AIM OF THE EXERCISE: Only lines containing the string "agent" belong in the answer; find them in the records and copy them.
Segment Open
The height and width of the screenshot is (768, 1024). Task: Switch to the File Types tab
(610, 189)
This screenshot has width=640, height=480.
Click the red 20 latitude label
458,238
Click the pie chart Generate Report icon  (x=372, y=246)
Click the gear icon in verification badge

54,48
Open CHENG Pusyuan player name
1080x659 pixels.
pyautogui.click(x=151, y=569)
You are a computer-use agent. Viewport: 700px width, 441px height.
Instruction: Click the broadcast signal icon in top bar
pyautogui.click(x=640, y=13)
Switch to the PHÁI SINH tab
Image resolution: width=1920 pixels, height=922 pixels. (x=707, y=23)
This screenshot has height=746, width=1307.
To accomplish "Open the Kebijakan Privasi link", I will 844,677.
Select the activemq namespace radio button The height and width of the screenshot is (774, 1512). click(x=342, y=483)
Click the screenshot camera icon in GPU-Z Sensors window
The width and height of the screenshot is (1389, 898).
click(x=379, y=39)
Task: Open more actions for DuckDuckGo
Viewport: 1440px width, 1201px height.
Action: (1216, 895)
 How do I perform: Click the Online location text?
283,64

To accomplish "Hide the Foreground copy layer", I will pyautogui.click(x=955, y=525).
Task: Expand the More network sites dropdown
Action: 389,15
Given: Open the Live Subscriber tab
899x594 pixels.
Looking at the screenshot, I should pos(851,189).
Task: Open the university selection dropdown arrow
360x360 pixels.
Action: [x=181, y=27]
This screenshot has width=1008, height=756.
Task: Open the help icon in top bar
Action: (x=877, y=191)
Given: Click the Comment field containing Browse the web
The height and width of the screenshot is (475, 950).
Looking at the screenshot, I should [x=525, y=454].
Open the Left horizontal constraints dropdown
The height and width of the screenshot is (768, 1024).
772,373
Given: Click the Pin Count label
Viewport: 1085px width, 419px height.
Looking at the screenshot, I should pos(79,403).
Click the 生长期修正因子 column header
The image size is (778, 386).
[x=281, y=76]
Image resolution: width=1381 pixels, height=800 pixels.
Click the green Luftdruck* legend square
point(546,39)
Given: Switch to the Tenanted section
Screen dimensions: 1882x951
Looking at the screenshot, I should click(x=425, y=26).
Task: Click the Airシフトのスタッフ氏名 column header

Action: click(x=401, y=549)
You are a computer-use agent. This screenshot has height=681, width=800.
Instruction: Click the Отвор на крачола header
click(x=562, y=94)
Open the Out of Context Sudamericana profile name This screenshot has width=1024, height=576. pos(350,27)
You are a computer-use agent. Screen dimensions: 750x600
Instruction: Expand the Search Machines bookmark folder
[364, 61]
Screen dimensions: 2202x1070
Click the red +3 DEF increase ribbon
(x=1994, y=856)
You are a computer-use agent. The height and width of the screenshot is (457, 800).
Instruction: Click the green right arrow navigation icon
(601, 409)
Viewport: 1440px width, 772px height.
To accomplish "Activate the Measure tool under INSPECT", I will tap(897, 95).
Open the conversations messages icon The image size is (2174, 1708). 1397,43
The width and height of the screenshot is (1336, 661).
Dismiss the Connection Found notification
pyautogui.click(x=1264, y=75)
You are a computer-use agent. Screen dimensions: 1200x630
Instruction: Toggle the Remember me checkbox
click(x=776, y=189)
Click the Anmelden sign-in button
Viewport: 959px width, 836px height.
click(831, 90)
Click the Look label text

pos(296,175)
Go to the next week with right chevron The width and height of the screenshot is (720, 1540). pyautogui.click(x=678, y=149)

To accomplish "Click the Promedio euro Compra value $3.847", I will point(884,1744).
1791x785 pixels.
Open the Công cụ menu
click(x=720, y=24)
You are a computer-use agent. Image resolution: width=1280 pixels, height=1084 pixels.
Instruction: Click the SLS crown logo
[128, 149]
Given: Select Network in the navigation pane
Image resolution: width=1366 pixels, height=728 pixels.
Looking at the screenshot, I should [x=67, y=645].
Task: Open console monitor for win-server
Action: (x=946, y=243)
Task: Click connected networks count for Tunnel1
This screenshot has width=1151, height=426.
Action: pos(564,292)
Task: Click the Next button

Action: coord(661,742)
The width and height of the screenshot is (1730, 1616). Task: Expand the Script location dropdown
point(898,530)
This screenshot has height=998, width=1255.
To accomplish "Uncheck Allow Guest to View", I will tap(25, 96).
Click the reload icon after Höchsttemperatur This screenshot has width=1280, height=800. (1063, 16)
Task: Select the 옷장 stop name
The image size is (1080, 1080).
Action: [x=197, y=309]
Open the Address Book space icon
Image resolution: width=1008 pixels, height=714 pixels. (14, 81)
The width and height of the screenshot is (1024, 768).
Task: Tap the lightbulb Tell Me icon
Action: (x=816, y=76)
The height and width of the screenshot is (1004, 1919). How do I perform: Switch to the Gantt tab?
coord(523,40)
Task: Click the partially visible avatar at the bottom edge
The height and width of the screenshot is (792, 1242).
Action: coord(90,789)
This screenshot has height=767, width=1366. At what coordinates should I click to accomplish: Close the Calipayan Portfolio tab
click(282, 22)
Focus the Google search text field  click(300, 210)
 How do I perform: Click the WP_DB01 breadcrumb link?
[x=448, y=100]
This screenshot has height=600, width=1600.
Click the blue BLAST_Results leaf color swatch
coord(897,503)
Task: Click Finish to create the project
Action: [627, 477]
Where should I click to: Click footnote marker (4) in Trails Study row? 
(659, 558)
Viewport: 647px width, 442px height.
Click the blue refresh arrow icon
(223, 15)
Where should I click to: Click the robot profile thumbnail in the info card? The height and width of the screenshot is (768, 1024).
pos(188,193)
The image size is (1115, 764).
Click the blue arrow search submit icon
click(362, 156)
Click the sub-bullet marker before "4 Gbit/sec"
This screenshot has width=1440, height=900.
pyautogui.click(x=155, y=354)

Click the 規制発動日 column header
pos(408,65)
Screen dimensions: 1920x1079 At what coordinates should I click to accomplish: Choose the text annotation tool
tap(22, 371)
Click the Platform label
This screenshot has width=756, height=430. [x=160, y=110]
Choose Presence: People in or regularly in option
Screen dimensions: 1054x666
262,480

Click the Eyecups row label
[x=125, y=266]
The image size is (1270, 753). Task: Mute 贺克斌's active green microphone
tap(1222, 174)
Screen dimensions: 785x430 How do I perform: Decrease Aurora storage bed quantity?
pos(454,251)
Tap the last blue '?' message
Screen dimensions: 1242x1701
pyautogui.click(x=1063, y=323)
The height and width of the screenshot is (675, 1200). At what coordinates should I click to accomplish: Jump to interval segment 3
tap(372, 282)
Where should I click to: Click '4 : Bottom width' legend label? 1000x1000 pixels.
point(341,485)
Segment Closed
YOUR RESPONSE:
You are a computer-use agent. Viewport: 700px width, 441px height.
You are a computer-use agent. This screenshot has height=681, width=800.
You are a computer-use agent. Screen dimensions: 750x600
You are a computer-use agent. The height and width of the screenshot is (457, 800).
You are a computer-use agent. Screen dimensions: 1200x630
You are a computer-use agent. Image resolution: width=1280 pixels, height=1084 pixels.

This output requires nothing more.